Brief ▸ Gather every line in the entries below that contains the word "each".
— BEGIN Supplied records —
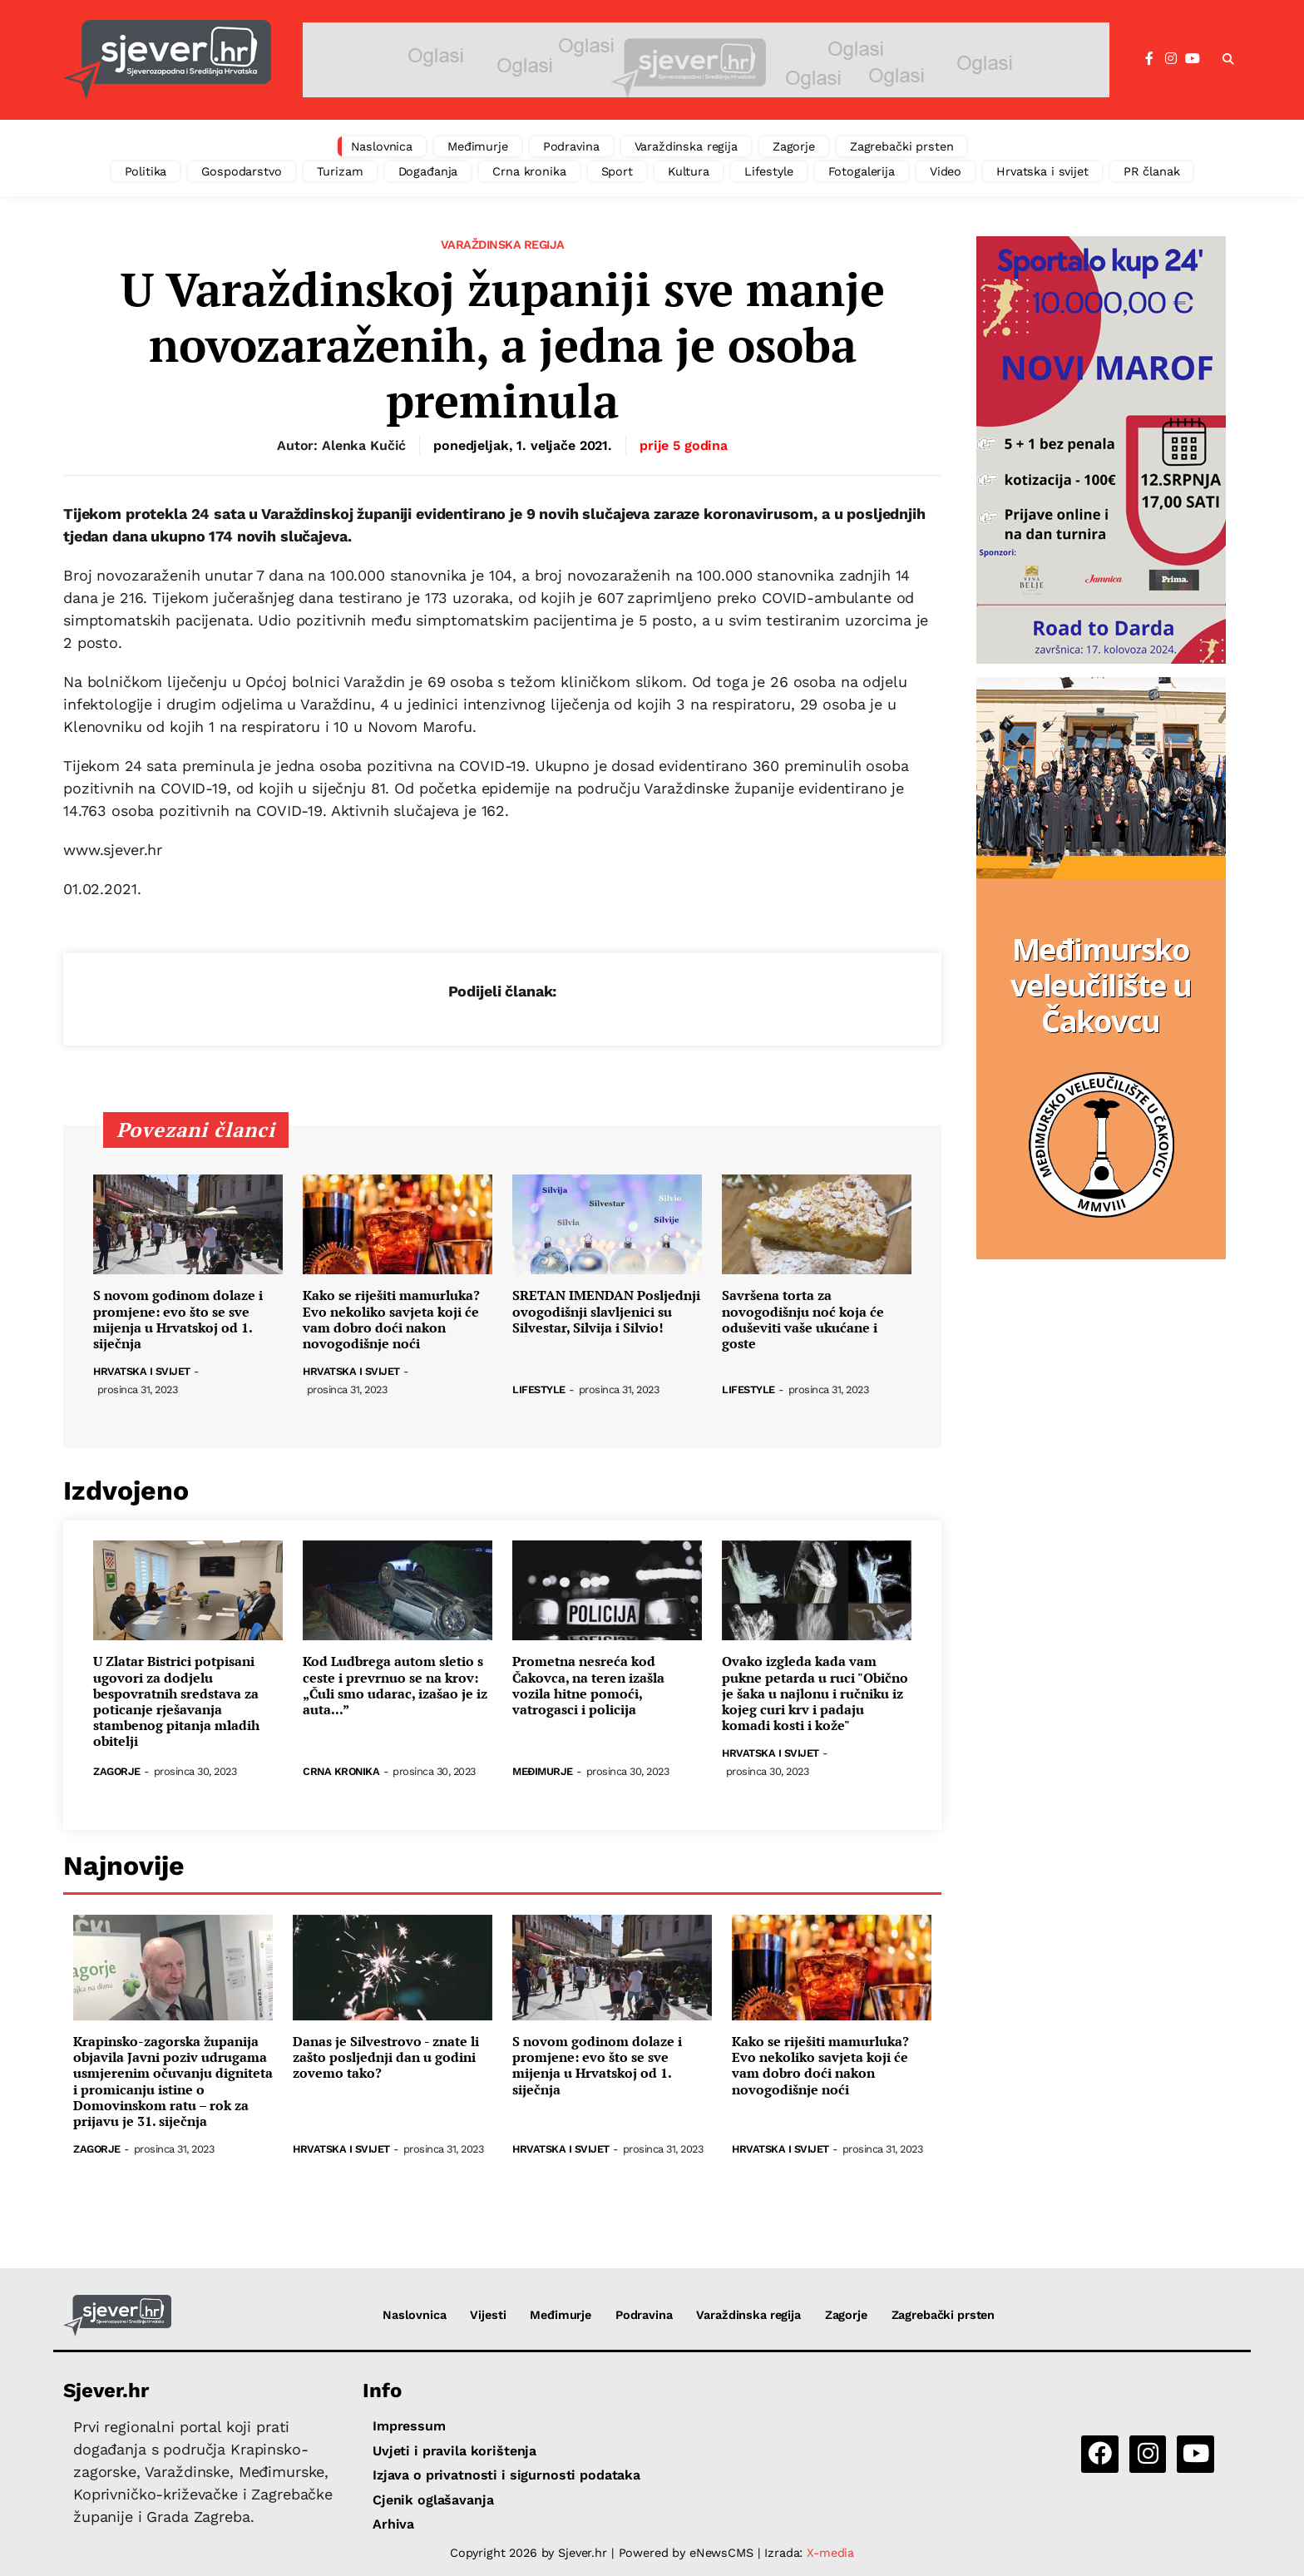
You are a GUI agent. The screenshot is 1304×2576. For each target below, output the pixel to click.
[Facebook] (1149, 59)
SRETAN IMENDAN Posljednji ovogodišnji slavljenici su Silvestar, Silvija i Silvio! (606, 1312)
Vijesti (488, 2314)
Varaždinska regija (686, 146)
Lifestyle (768, 171)
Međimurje (477, 146)
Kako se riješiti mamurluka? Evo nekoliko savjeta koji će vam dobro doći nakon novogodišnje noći (391, 1320)
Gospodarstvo (241, 171)
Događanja (428, 171)
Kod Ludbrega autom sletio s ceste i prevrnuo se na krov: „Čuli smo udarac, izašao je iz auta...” (395, 1686)
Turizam (340, 171)
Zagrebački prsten (902, 146)
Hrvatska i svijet (1042, 171)
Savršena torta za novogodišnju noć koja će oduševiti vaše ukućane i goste (803, 1320)
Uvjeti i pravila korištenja (454, 2451)
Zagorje (794, 146)
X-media (830, 2552)
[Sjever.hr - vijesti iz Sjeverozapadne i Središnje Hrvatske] (167, 60)
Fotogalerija (861, 171)
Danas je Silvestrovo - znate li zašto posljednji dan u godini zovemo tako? (386, 2058)
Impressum (409, 2426)
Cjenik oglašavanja (433, 2500)
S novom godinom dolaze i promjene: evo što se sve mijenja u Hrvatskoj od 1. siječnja (178, 1320)
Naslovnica (382, 146)
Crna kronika (529, 171)
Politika (146, 171)
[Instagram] (1170, 59)
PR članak (1152, 171)
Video (945, 171)
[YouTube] (1192, 59)
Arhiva (393, 2524)
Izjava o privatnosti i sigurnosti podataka (506, 2475)
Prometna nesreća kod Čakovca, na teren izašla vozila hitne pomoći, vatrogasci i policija (588, 1686)
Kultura (688, 171)
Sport (617, 171)
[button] (1228, 60)
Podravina (571, 146)
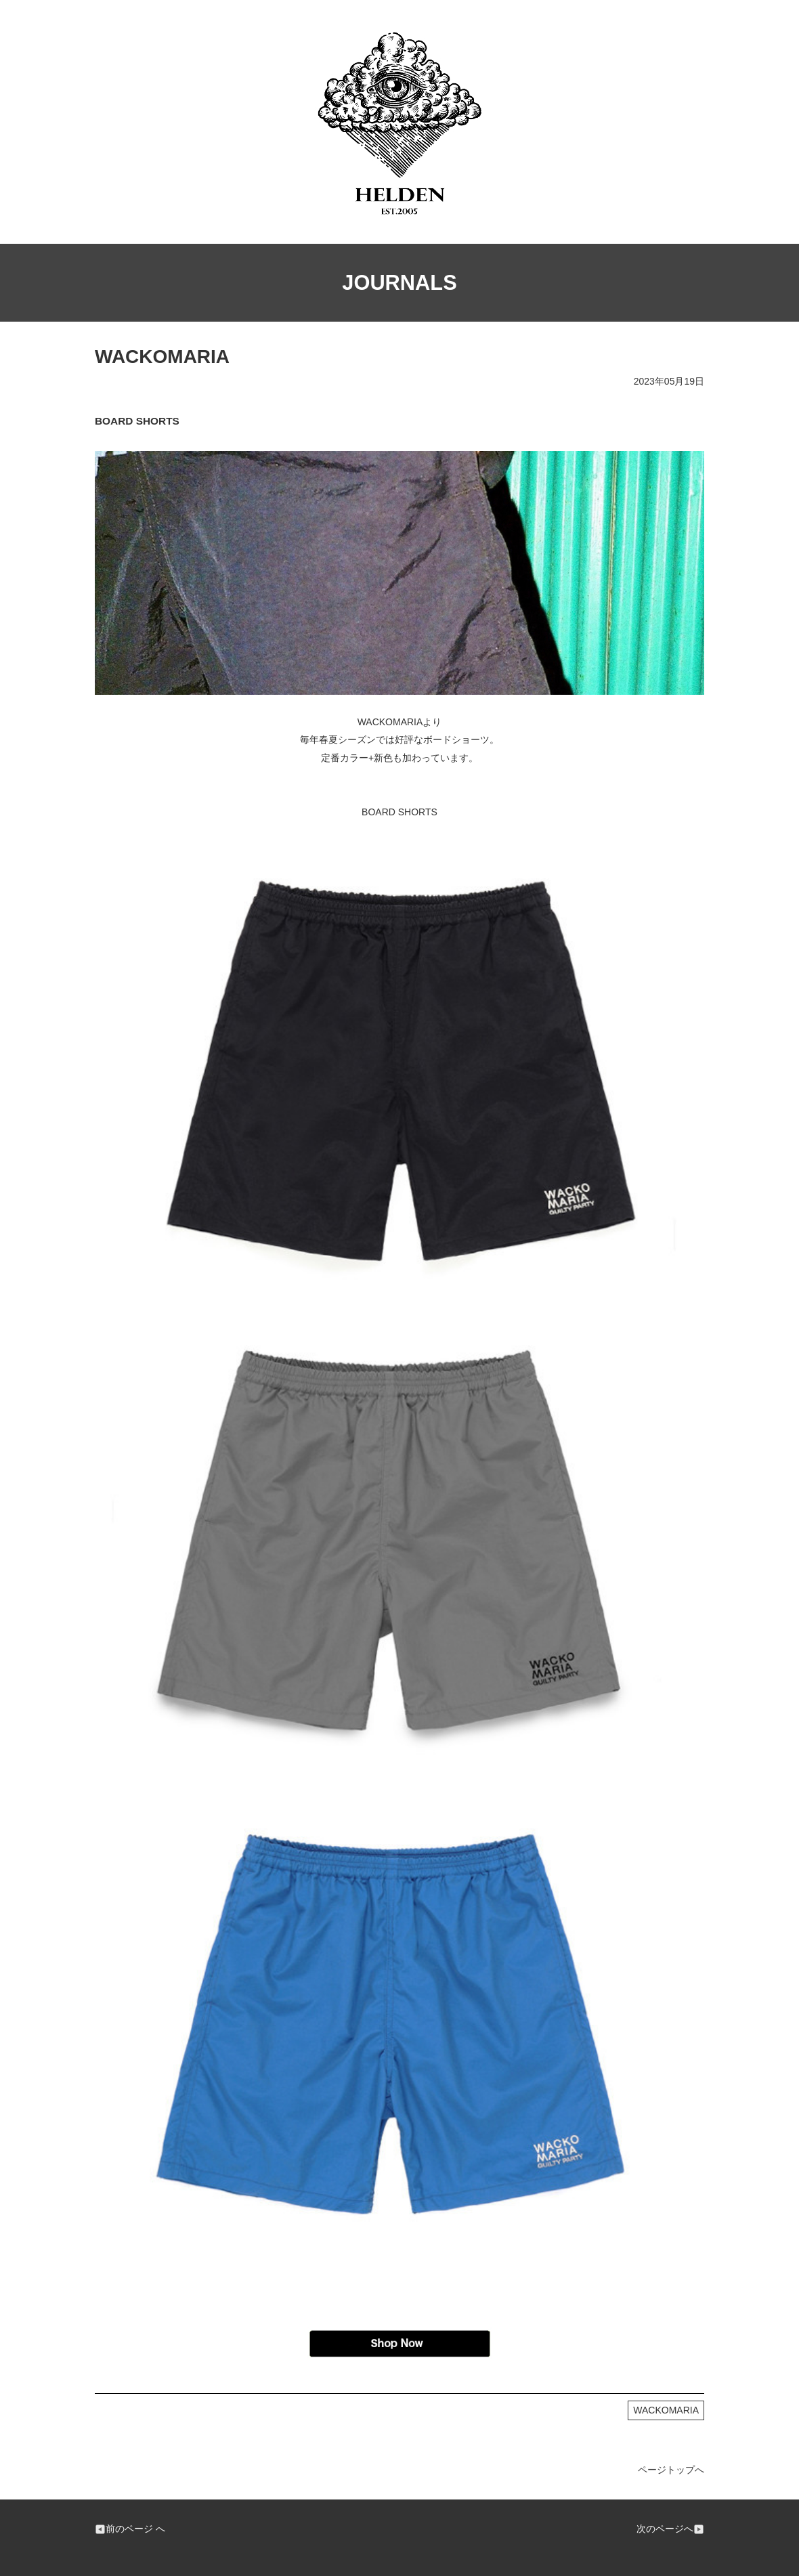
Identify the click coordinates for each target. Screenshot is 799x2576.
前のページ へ (130, 2528)
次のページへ (670, 2528)
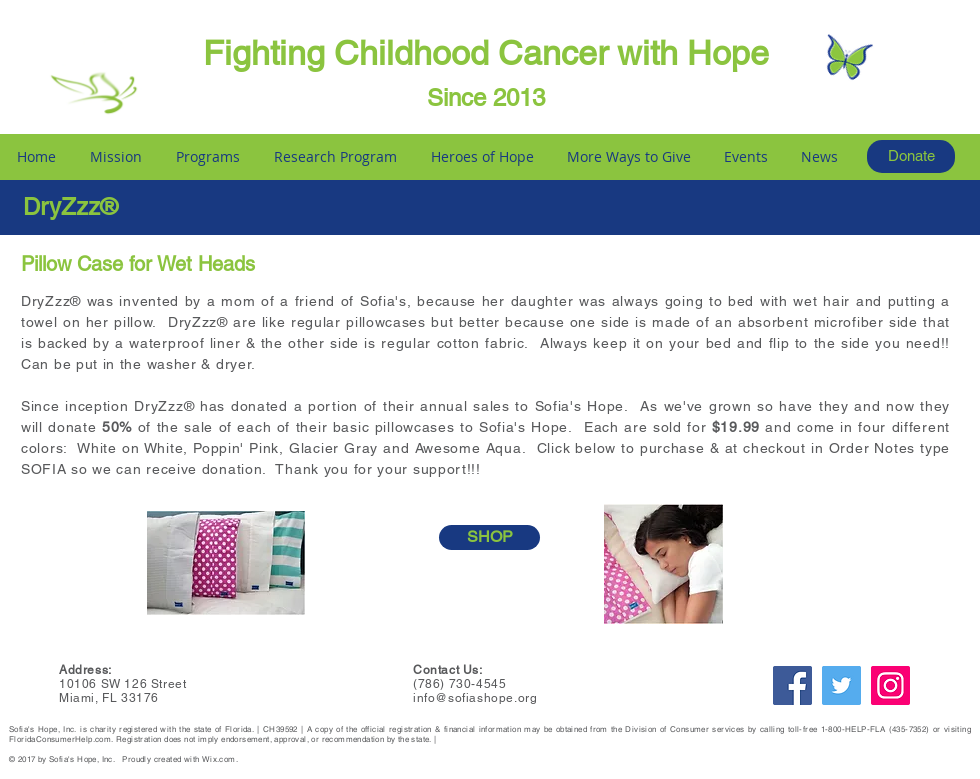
— END Supplied records —
Response to this task ▸
You are a GUI agent. The screenshot is 1304×2576. For each target below, output the pixel to click.
Identify the click coordinates for each target. Screenshot is 799x2576.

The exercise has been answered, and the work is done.